Kleine Gesten, erzielen oft große Wirkungen. Im Januar 2012 wurde die österreichische Nationalhymne umgeschrieben: „Heimat bist du großer Söhne“, der Originaltext von 1946,  wurde auf „Heimat großer Töchter und Söhne“ geändert. Ein symbolischer Akt um Frauen als gleichwertigen Teil in der Gesellschaft sichtbar zu machen. Es folgten Debatten darüber ob es rechtens wäre ein historisches Dokument zu ändern, zudem wurde die melodische Störung durch den Zusatz kritisiert.

Neben diesen Bedenken gab es allerdings auch einen weit hitzigeren Diskurs darüber, ob diese Veränderung nicht unnötig gewesen sei und ob es nicht wichtigere Dinge gäbe, um die man sich kümmern müsse – ein Vorwurf der immer dann aufkommt, wenn versucht wird mittels gendersensibler oder -neutraler Sprache die Präsenz anderer Geschlechter neben dem Männlichen hervorzuheben.

Der Hymnen-Eklat

Im Juni 2014 war die „gegenderte“ Hymne erneut ein Thema in den Medien, nachdem der österreichische Volkssänger Andreas Gabalier bei einem Auftritt beim Formel 1 Grand Prix in Spielberg die alte Version der Hymne sang und das damit rechtfertigte, dass er nur so gesungen habe, wie er es in der Volksschule gelernt hatte.

Während Gabalier, der gerne von „Madln“, „Engerl“, „Rehlein“ oder „Zuckerpuppen“ singt, auf den Applaus seiner Fangemeinde zählen konnte, hagelte es Kritik vor allem von feministischen Organisationen sowie der Grünen Partei Österreichs. Die Freiheitliche Partei Österreichs (FPÖ) fühlte sich bemüßigt, den Sänger zu verteidigen.
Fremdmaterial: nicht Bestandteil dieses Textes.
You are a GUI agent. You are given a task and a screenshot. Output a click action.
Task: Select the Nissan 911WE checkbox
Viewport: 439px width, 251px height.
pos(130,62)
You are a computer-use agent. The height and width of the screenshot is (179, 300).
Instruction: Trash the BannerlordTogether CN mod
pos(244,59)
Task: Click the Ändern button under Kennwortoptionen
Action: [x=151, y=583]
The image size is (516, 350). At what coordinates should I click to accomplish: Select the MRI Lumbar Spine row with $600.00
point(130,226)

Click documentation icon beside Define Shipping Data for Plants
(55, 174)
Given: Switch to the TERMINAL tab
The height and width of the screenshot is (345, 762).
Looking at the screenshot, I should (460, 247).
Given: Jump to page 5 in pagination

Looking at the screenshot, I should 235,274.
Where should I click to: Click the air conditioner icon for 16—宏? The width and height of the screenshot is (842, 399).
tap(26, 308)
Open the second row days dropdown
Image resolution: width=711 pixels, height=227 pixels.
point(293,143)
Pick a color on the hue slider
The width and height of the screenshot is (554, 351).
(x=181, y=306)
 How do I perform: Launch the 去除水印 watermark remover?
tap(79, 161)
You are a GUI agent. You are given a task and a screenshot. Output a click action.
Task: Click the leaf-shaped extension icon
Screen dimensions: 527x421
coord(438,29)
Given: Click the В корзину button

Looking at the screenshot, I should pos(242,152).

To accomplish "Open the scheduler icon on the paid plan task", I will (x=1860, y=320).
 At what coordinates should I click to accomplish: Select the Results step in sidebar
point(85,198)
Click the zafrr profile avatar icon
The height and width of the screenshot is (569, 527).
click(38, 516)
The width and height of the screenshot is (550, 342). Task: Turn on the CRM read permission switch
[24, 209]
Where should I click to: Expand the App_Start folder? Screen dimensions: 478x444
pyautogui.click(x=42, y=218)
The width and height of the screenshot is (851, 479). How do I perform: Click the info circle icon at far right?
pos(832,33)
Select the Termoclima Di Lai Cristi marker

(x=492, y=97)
FPÖ-Frauensprecherin, Carmen Gartelgruber meinte, Gabalier habe vielen Frauen aus dem Herzen gesprochen und sie verurteile den

„Beißreflex linkslinker Emanzen“.

Der wirkliche Kampf spielte sich aber im Internet ab. Die SPÖ-Politikerin und Frauenministerin Gabriele Heinisch-Hosek postete auf Facebook einen sarkastischen Kommentar mit dem Text der neuen Hymne und den Worten, dass dies eine “kleine Lernhilfe” für Gabalier sei. Daraufhin wurde Heinisch-Hosek mit einem sogenannten Shit-Storm konfrontiert, der sogar Morddrohungen enthielt.

Die Töchter-Hymne ist nur ein kleiner Teil einer großen Diskussion, allerdings enthüllte sie die Aggression und Brisanz dieses vermeintlich „trivialen“ Themas.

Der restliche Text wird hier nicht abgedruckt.